(MATERIAL SHOWN):
## Start

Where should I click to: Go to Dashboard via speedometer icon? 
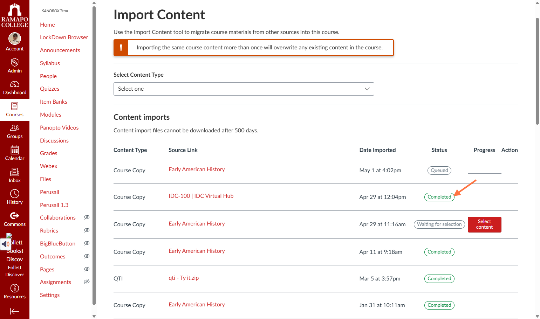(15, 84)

## End
## Start

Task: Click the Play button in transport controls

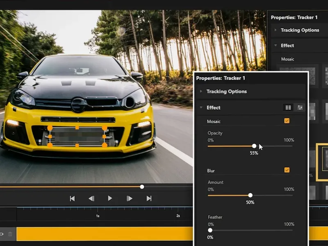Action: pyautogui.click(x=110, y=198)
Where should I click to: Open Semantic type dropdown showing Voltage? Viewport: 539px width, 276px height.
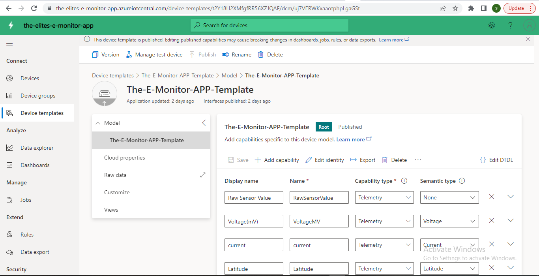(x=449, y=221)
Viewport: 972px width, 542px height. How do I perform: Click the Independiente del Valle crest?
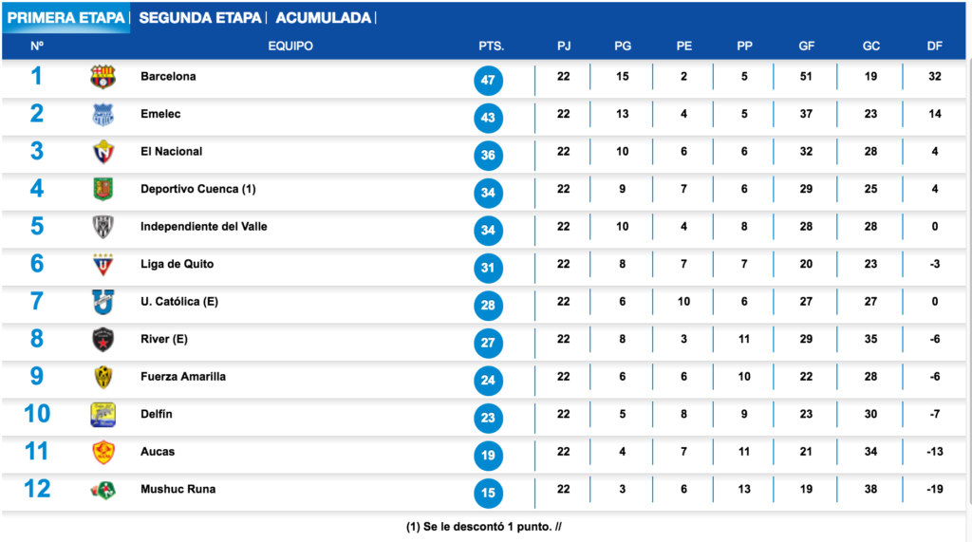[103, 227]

## End

(WHAT TO WORK ON):
Reproduce the lines from the line containing "Task: Click the" through the line containing "(x=449, y=221)", swapping "Semantic type" for "Data type" and keeping all else unchanged. Omit the pictures.

(EXERCISE RESPONSE):
Task: Click the Play button in transport controls

Action: pyautogui.click(x=110, y=198)
Where should I click to: Open Data type dropdown showing Voltage? Viewport: 539px width, 276px height.
(x=449, y=221)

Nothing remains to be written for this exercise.